EXCERPTED TEXT
## start
The wisest words that anyone said to me last year regarding moving to California came not from a close friend, but from Danny O’Brien, someone I can describe as a casual acquaintance at most.
That’s not to denigrate the advice which everyone else gave me – I had tons of useful hints and ideas, particularly from folks like Candace, who lived in the Bay Area for several years. But a single point that Danny made really lodged in my brain, and has probably been the single biggest thought that I’ve returned to since I arrived here in January. It’s advice which any expat, moving anywhere, should probably take to heart.
I ran into Danny completely by chance at a “Hacker Dim Sum” lunch at Yank Sing in San Francisco, in the middle of a two-week trip to the corporate mother-ship in Sunnyvale. The company had made a tentative offer of a job in California just two days earlier, and I was still trying to wrap my head around the idea.
I’ll have to paraphrase his words – it was fifteen months ago. But approximately, this was his advice:
You’ve got two choices if you move out to California. You can become one of those slightly strange expat Brits who complains about the sun and whines about how they can’t get Baked Beans or Marmite. Or, you can go native and live as a Californian.
Over the past year, I’ve met just a handful of British people who live in California and have unfortunately become weird caricatures of colonial expats. There are several key indicators – they dress overly formally (moreso than they would in England, I suspect) and they have the most bizarre, stereotypical “Hollywood version of British” accents I’ve ever heard. It wouldn’t surprise me in the least to learn that they drink Gin and Tonic on the verandah of an evening and polish their elephant guns whilst the sun goes down.
## end
REQUESTS
#1 In the moving-to-California post, where did the writer happen to meet Danny O'Brien?
#2 Reproduce the section of the moving-to-California post that begins at the words "I’ll have to" and stops after "sun goes down.".
You won't need the data that follows the text.

RAW DATA
## start
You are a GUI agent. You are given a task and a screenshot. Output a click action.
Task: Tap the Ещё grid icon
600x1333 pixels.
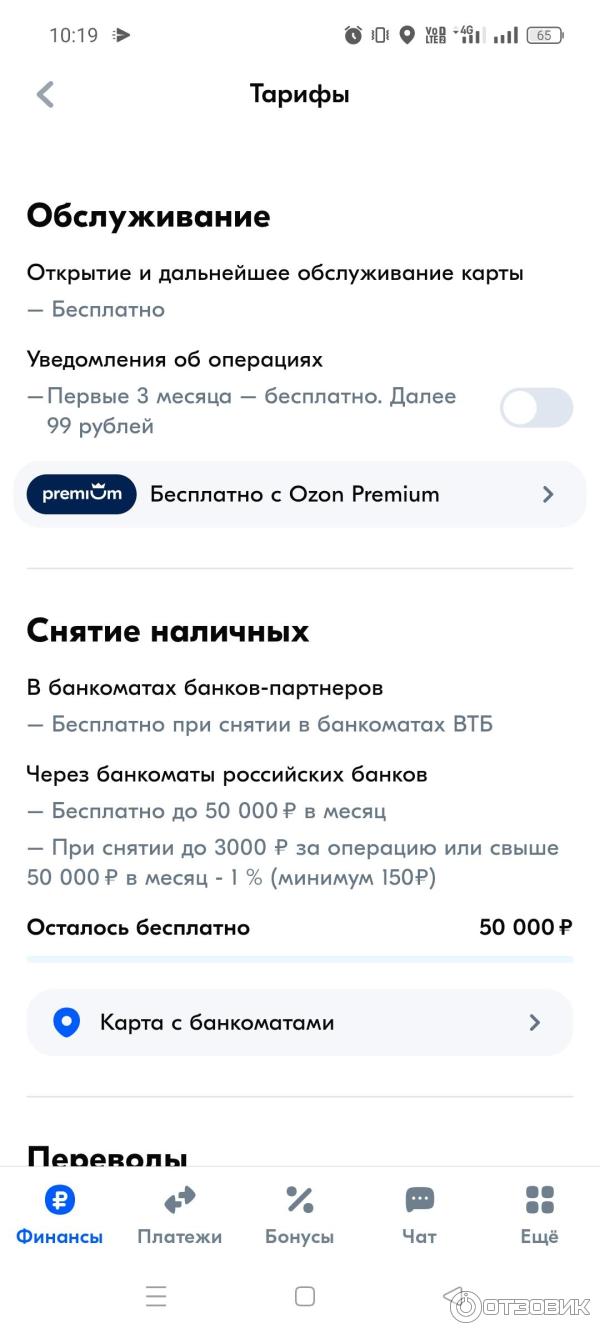coord(539,1200)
## end
ANSWERS FOR THIS EXERCISE
#1 At a "Hacker Dim Sum" lunch at Yank Sing in San Francisco.

#2
I’ll have to paraphrase his words – it was fifteen months ago. But approximately, this was his advice:
You’ve got two choices if you move out to California. You can become one of those slightly strange expat Brits who complains about the sun and whines about how they can’t get Baked Beans or Marmite. Or, you can go native and live as a Californian.
Over the past year, I’ve met just a handful of British people who live in California and have unfortunately become weird caricatures of colonial expats. There are several key indicators – they dress overly formally (moreso than they would in England, I suspect) and they have the most bizarre, stereotypical “Hollywood version of British” accents I’ve ever heard. It wouldn’t surprise me in the least to learn that they drink Gin and Tonic on the verandah of an evening and polish their elephant guns whilst the sun goes down.